A financial world turning point
What we are currently witnessing is truly a watershed moment for the world of finance, and it may well turn out to be one of the major drivers for global economic growth over the coming years.
The creators of digital assets have laid the groundwork for simplifying and ‘democratising’ the way we conduct financial transactions. ‘Digital assets’ is often used as an umbrella term for a number of developments in the field of digital transactions, such as crypto coins or tokens, which all trace back to the blockchain technology.

What is blockchain?
To understand blockchain’s origins, it’s important to look at how Bitcoin, the ‘original digital asset’, came to be. Its story began in 2008, the year the world faced a financial crisis of unprecedented proportions. Confidence in the global economy and in the banking sector sank to an all-time low.

Meanwhile, under the pseudonym of Satoshi Nakamoto, the Bitcoin blockchain White Paper was published in October 2008, introducing a system that could make the entire existing financial system obsolete, according to its author. In the White Paper, Nakamoto proposed a decentralised approach to transactions, effectively cancelling the need for a trusted third party (like a bank) and culminating in the creation of blockchains. This helped the blockchain concept, which had already existed for years at that point, to achieve a breakthrough.

In slightly more technical terms: in a blockchain, timestamps for a transaction are added to the end of previous timestamps, (typically) based on proof-of-work, creating a historical record that cannot be changed.

In January 2009, shortly after the white paper’s publication, the software was released, the very first Bitcoin was minted, and the Bitcoin network was born.

Crypto coins – an explanation
To explain how crypto coins work, let us take as an example a Bitcoin trade. In principle, the mechanism is the same regardless of which crypto coin one uses. To transact Bitcoins directly, both you and the person to whom you wish to transfer the coin need to have a Bitcoin wallet address. This is a randomly generated unique set of numbers and letters. By sharing your public address with others, they can send digital money to it.

Then you need your public key, which is comparable to an account number. This can be freely shared with everyone, and anyone can potentially send transactions to it. Your Bitcoin wallet address is a hashed version of your public key. To spend Bitcoin, though, you need a private key, which is essentially a password or verification code that, together with the corresponding public key, allows you to access your funds on the blockchain. A wallet is like an encrypted virtual keychain that contains all the information needed to access your funds on the Bitcoin blockchain.

Insights from our experts:

Nicolas de Skowronski, Head of Wealth Management Solutions

The rise of distributed ledgers and storage on blockchain allows for safe and transparent data decentralisation, enabling the digitalisation of trust and allowing for some disintermediation as a consequence. As a matter of fact, individuals will become the rightful owners of their data again. And I think that is the main argument for Web 3.0 – it enables individual users to be the ‘sovereigns’ by giving them the power to determine which data they wish to share and with whom.

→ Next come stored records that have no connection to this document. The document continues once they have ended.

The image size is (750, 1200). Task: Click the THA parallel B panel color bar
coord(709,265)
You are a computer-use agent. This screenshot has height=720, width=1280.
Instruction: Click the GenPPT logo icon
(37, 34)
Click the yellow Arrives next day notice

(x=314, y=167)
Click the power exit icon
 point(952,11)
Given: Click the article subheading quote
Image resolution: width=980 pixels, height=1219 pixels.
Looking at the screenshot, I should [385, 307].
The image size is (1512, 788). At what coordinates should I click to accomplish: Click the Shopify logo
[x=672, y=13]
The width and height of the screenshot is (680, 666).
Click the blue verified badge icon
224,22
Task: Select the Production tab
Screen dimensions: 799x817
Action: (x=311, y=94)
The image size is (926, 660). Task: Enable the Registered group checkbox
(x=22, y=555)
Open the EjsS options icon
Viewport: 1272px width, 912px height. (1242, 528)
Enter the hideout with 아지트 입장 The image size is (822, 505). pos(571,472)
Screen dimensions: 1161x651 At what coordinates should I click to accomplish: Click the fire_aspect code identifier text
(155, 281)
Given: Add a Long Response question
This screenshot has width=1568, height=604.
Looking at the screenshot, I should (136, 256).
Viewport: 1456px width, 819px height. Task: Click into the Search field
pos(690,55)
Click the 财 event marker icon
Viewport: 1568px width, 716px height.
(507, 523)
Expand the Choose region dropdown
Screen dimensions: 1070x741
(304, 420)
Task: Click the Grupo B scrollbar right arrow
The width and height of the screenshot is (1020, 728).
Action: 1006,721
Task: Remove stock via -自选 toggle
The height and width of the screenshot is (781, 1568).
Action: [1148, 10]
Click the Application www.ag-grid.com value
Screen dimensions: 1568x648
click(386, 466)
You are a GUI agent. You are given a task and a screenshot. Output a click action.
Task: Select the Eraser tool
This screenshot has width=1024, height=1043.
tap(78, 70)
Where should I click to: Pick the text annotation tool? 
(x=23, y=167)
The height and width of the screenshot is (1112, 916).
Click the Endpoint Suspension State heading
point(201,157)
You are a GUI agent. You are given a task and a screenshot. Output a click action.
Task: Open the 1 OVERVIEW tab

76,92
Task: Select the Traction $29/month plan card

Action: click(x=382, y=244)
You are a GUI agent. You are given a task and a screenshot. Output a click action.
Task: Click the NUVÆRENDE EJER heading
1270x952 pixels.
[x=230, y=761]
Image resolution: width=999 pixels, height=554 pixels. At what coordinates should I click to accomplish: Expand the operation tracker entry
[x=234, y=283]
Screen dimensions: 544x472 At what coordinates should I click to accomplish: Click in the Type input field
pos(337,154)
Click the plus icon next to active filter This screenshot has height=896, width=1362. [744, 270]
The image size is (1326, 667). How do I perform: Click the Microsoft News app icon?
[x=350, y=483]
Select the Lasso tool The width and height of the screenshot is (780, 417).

Yves Bonzon, Group Chief Investment Officer

If an investor is considering trying their hand at digital coins or wishes to get exposure to the blockchain space, they should be able to live with the volatility, which is not likely to subside very soon. The path to Web 3.0 will not be smooth, and we will likely see many incumbents in the space disappear before the true leadership emerges. That said, the addition of a nominal allocation to crypto may actually improve a portfolio’s risk-adjusted performance, according to our simulations.


Six points to consider:

  1. Use cases: Blockchains have the potential to revolutionise entire industries
  2. Sustainability: In time, blockchain technology holds the potential to have a positive environmental impact. Today, however, the industry has a negative ecological footprint. 
  3. Staking: In the world of crypto finance, staking a coin is the way to earn interest for those wishing to lend – comparable to the traditional (fixed) income business. 
  4. Privacy: Digital wallets are represented through a unique string of random letters and numbers linked to and displayed in every transaction involved on the blockchain ledger. Therefore, information encoded on the blockchain is immutable and accessible by everyone. Although this provides complete transparency, it could also threaten users’ privacy.
  5. Keys: Once your digital keys to your crypto wallet are lost, you cannot unlock your asset – it is gone forever. Approximately 20% of all Bitcoins have been permanently lost because their owners have lost their keys.
  6. Regulations: The world of digital assets and DeFi remains largely unregulated. We expect that regulators will eventually seek to create a level playing field. For people in countries with limited financial infrastructure, weak currencies and high levels of inflation, a functioning crypto infrastructure could well have the greatest appeal. 

Conclusion
Although it is impossible to tell how big digital assets will eventually become, we do see the asset class growing over time as the market becomes more appreciative of the potentially disruptive power of blockchain technology. However, we do not expect crypto coins to grow so much that they become currencies which are regularly used by private individuals.

Finally, no matter what you may think about digital assets, they will continue to influence our lives – probably more than we can imagine today.

Please note: In view of the rapid evolution of digital assets, this article does not describe every risk involved. Please consult your respective jurisdiction tax, legal, or financial advisors for further information on digital assets.